Compacted soil is one of the leading causes of lawn problems in Georgia. Compacted soil occurs when your yard is used frequently from either walking or driving on it. When soil is compacted, it becomes so dense that it can no longer hold water, oxygen, or other nutrients that your grass needs to survive. The result is, your grass becomes weak and things out, paving the way for weeds to take its place.
Often you can tell that your soil is compacted by looking for the signs. But sometimes compacted soil can be confused for other lawn problems. Being able to identify compacted soil will help you save time and money.
Standing water can be a sign of poor drainage or more commonly, soil compaction. A sure sign of compact soil is puddles lingering long after it rains or after your water your grass. Standing water can pose a problem to homeowners because they can attract mosquitoes and become a breeding ground.

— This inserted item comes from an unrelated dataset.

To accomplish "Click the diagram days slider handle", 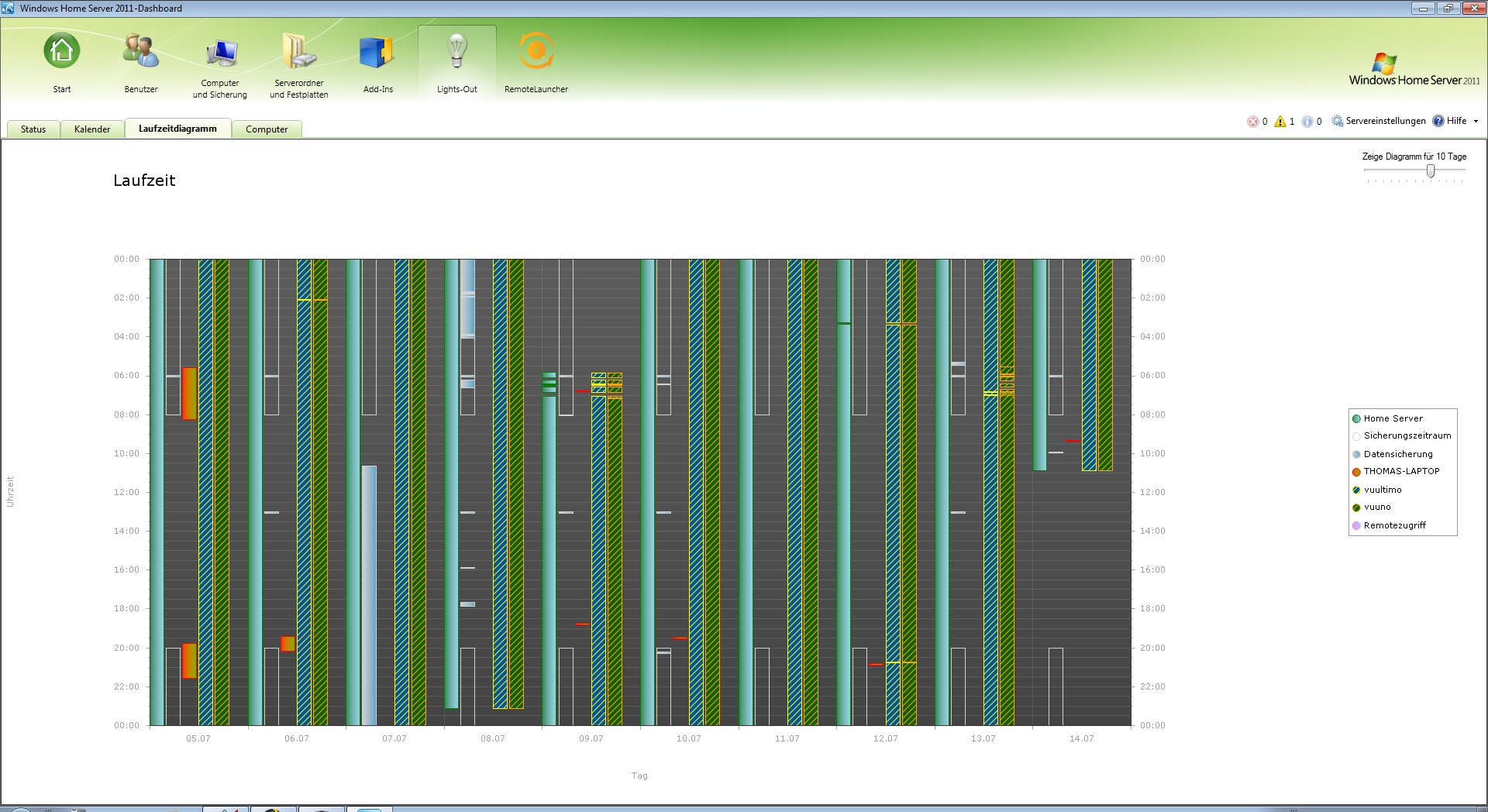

That isn’t actually a symptom of soil compaction but it can contribute to it. Thatch is just the name for the layer of organic matter that settles between the soil and grass. You can tell if your yard has too much thatch by how it feels when you walk on it. Thatch will make your grass feel squishy or spongy. Over time, this layer can become so thick that it can prevent water from penetrating.
When your soil is too hard to dig through, there are not many options left at your disposal. The only solution at this point is to get your yard aerated. Aeration is a process that uses a machine to punch thousands of holes into your yard, busting up thatch and loosening up the soil. The results of core aeration are almost immediate. Now that water and air can flow back into your lawn’s roots, you will see a significant improvement in color and thickness. Aeration also benefits your lawn by fixing bare spots and preventing weeds.
After your lawn has been aerated it’s a good time to get it overseeded as well. Overseeding is the blending of new grass types into your existing lawn. The benefit of living in a transition zone means you can use a mixture of warm and cool-season grass types to make your turf more resilient to pests, diseases, and drought.
The right time to aerate your lawn depends on the type of grass you have. There are two different types of grasses out there; warm-season and cool-season. You want to aerate your lawn during the growing season of your grass. Geographically speaking, Georgia sits on a transition zone, which means that both warm and cool grass types can be used on lawns.
Cool-season grasses include Kentucky bluegrass, perennial ryegrass, fescues, and bentgrass. These grasses grow when temperatures are cool during the spring and fall.
Warm-season grasses include Bermudagrass, zoysiagrass, centipede, and St. Augustine. These grasses do their growing in the summer and go dormant in the fall and winter.